__Goal of the exercise__
Word for word, transcribe the data below from the line with "You are a computer-use" to the line with "Instruction: Check the 비대칭컷 checkbox", keeping both of those lines.

__Given entries__
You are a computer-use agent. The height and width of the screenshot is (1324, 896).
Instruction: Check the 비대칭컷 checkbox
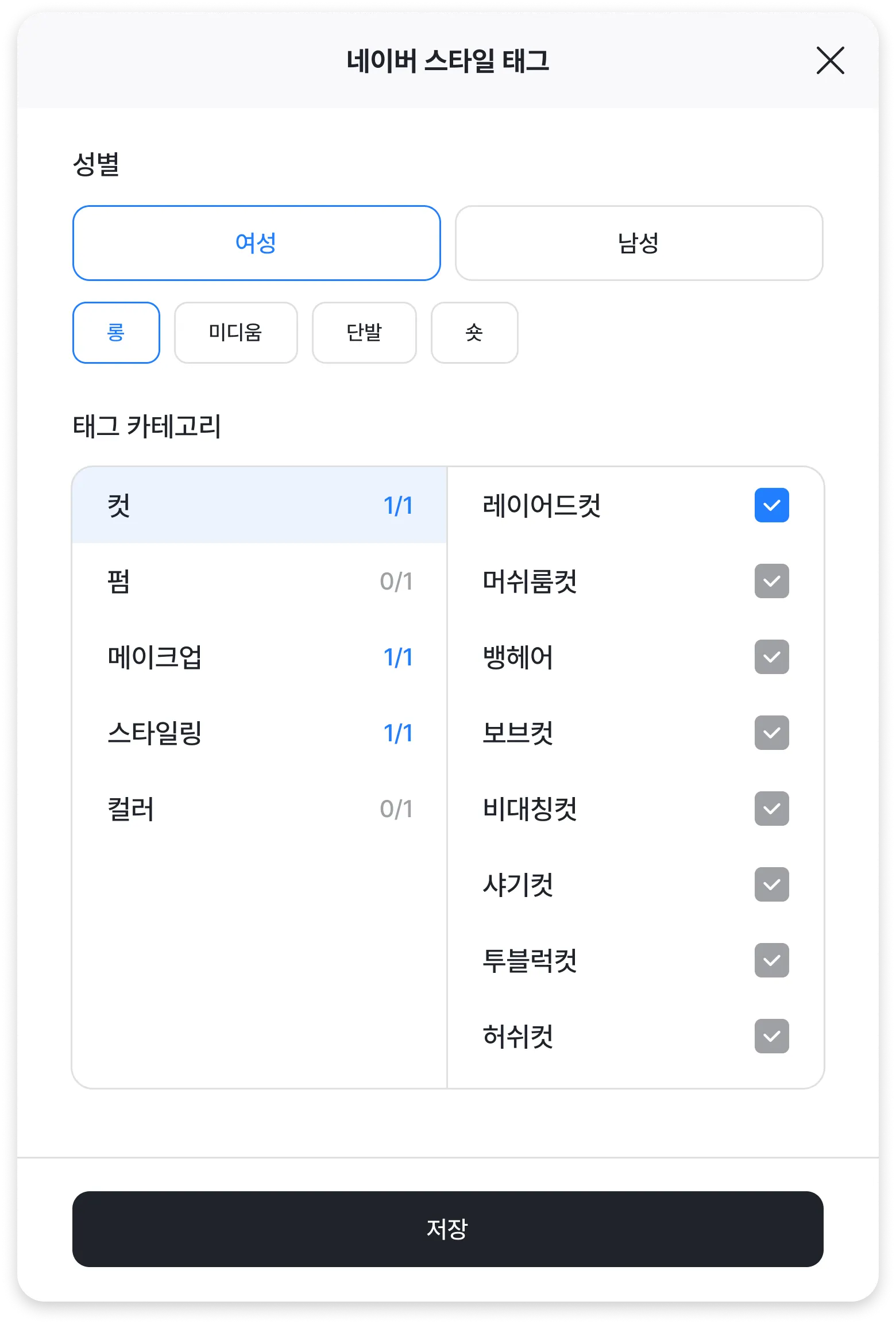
* * *
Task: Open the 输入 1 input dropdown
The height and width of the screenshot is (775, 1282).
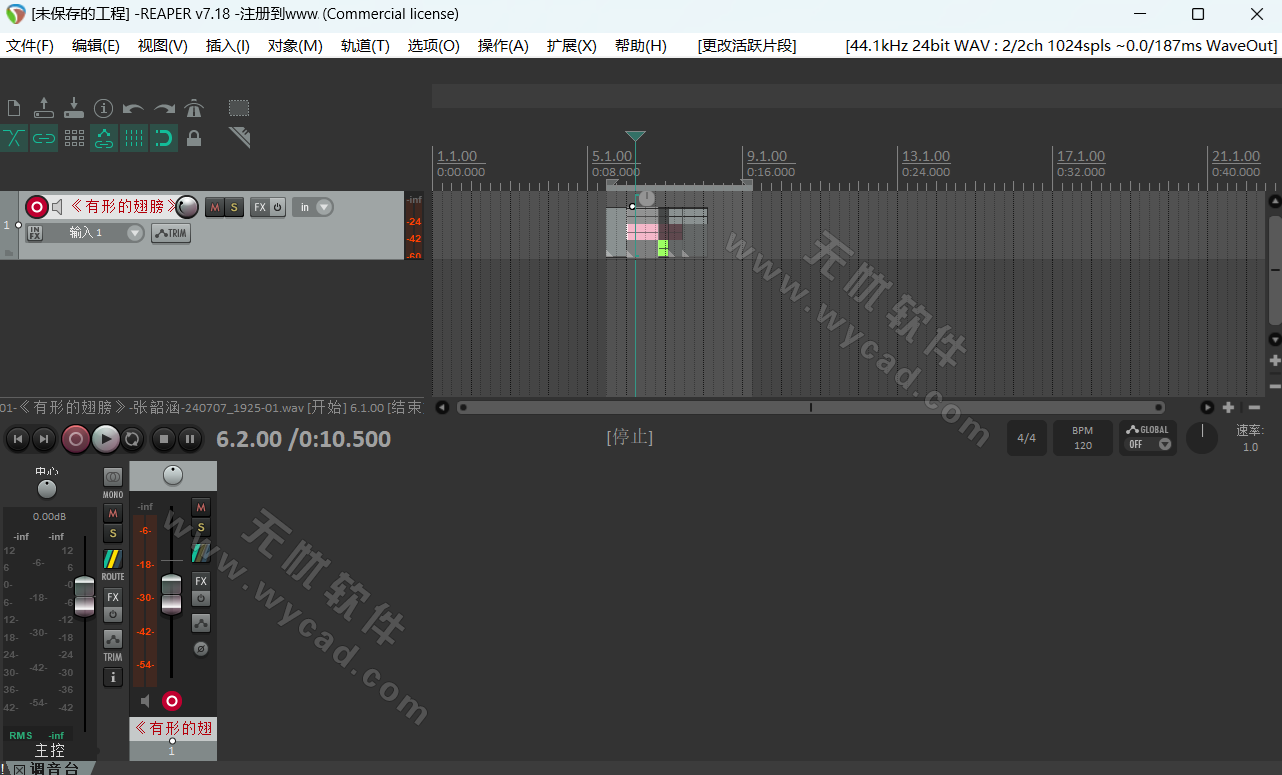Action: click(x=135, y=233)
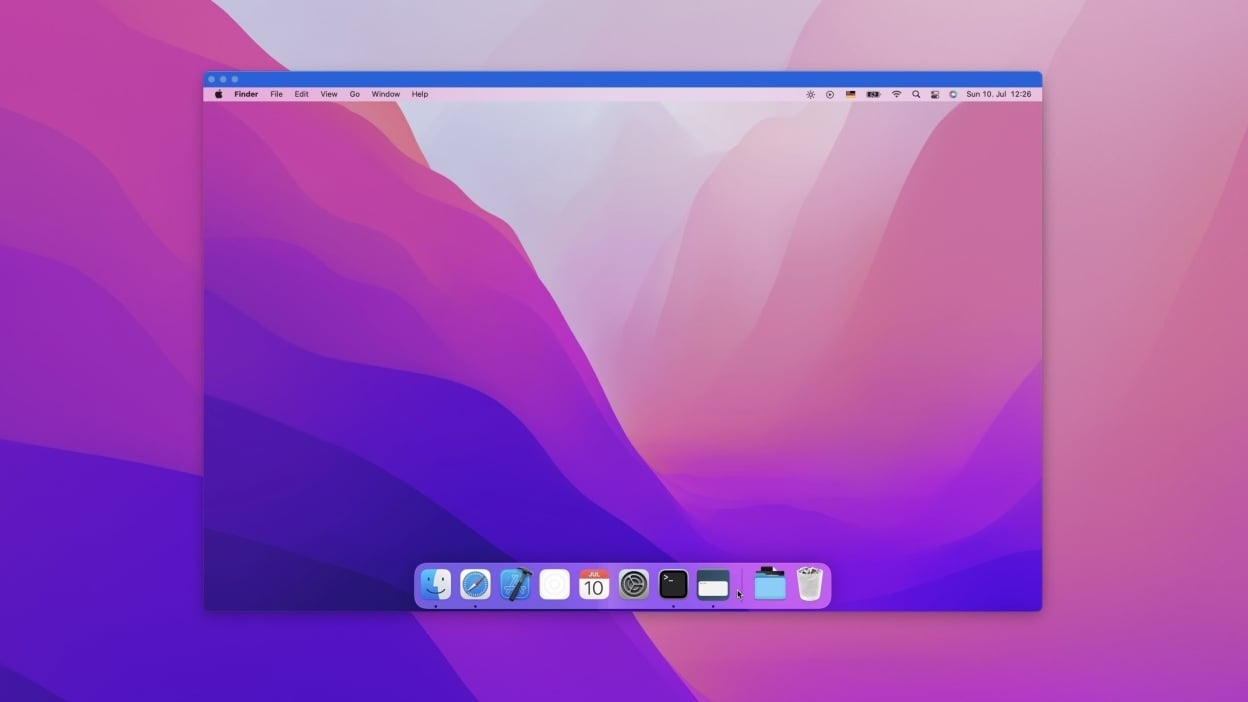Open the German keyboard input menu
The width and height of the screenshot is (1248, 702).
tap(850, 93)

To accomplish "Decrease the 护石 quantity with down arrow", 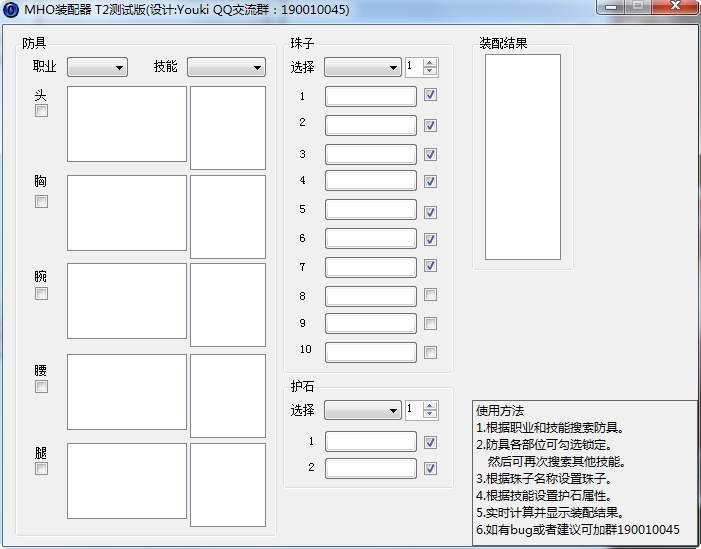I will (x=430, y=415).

__Response to this task__
You are a computer-use agent. The height and width of the screenshot is (1324, 896).
Instruction: Check the 비대칭컷 checkbox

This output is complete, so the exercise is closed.